The situation on raw milk
Despite conservative news outlets pushing the sales of raw milk, scientists unanimously agree that it’s not a good idea to drink it. Pasteurization is a process most commercial milk goes through that kills not only viruses but bacteria and other pathogens that may be present in dairy.
“Raw milk from sick cows has a good load of viable virus, while the exact risk to humans is not known,” Rajnarayanan said. “It's playing with wildfire when you consume raw milk loaded with a viable virus.”
Notably, cats that consumed raw milk from infected cows died.
“Even without a H5N1 outbreak in cows, raw milk is not safe because of bacteria that can severely sicken people,” Jetelina said. “There’s a reason why we have had pasteurization for over 100 years —nit works.”
With H5N1, she said, there is added unknown risk.
“We know that it is in raw milk, however how sick it will make people is still under investigation,” she said. “The risks, though, are presumed to greatly outweigh benefits.”
What keeps experts up at night
“I am starting to worry more now,” Hartmann said. “The virus wants to make a successful jump from birds to cows and to humans. It continues to spread in herds [and] has changed in humans to some extent as well. The first two confirmed cases had only conjunctivitis, this last individual developed respiratory illness. Once it gets to the lungs, it becomes much easier to spread. These are reasons to really be alert.”
Poulsen said he is worried that the virus will become endemic in the country’s dairy cattle population, which could create significant long-term health and productivity problems.
“The longer that this virus is allowed to propagate unchecked, the risk of human health problems goes up,” Poulsen said. “I worry now that we are not doing effective surveillance and we are not providing industry with the tools they need to control the disease.”

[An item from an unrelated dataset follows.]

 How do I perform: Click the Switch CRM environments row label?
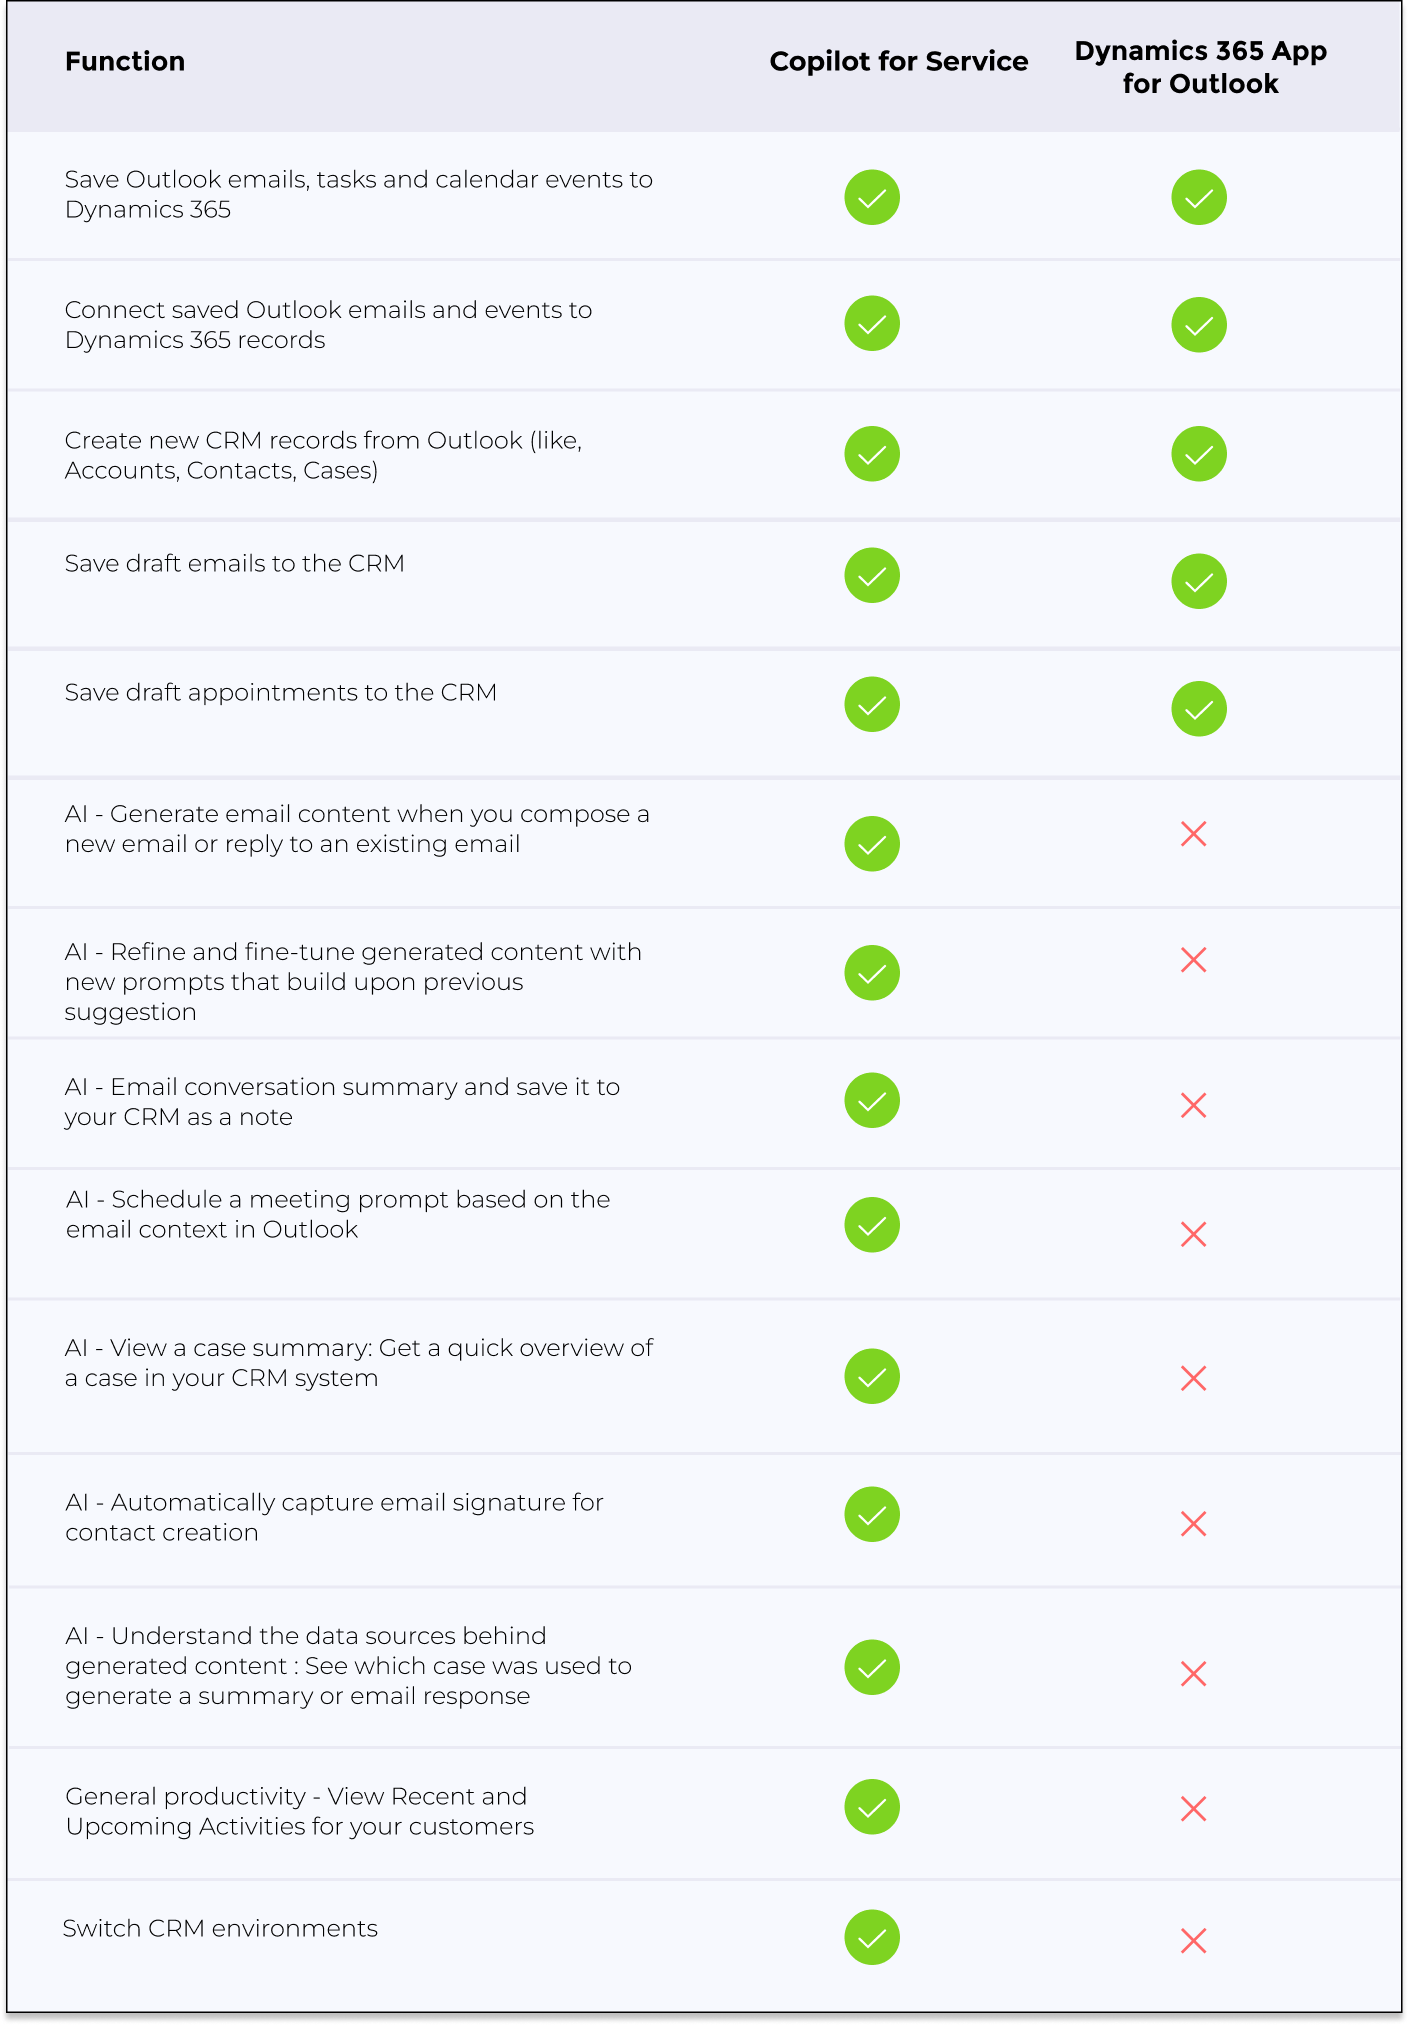tap(221, 1929)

He added that if the H5N1 variant that is circulating, it becomes endemic.
“We do not want H5N1 that is circulating to become endemic and be in the same position as Asia and Mexico, but we are handling the disease in a similar way,” Poulsen said.

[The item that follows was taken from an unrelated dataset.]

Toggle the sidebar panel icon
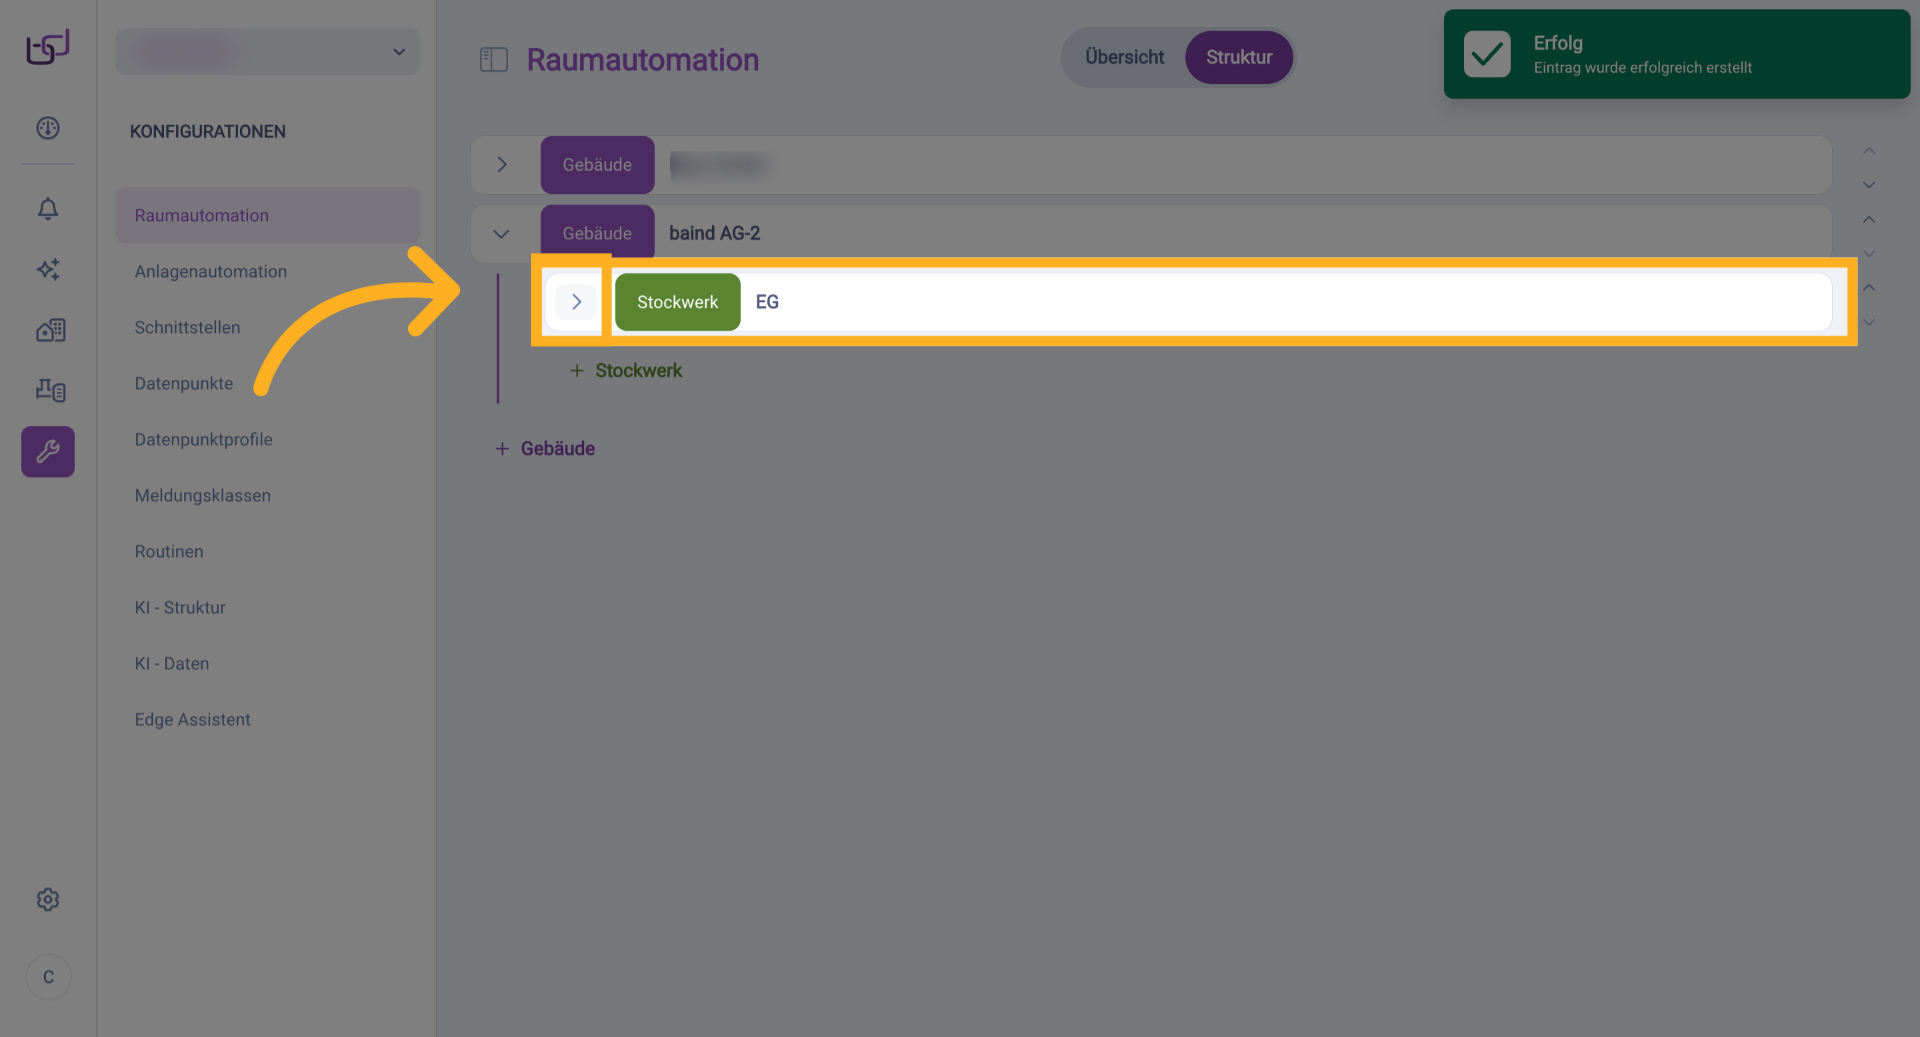The image size is (1920, 1037). coord(494,60)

Indeed, most experts expressed a concern that the lack of data and surveillance is a major issue. Jetelina said the government isn’t doing “even close to enough” testing on animals and humans.
“I don’t think it’s because they don’t want to, but rather there are very real challenges on the ground, including lack of trust,” she said. “Building partnerships with the front line is the most urgent thing we need to do to get a better handle on this.”
Rasmussen said part of the issue with testing is that it requires a collaboration between multiple state and local agencies, as well as the USDA and CDC, which don’t always cooperate. It also requires participation and consent from the affected farms.
“As a result it’s hard to know how much testing has been done and how much will be done going forward,” Rasmussen said. “It can differ a lot by jurisdiction.”
Poulsen elaborated and said there are too many “legal and political barriers” to testing, and that the laws differ for poultry and cattle.
“I will start worrying once wastewater H5 levels increase in a location and it starts to correlate with an increase in human cases,” Rajnarayanan said. “If we wait till it starts translating into ER department visits and hospital ICUs, then it will be too late.”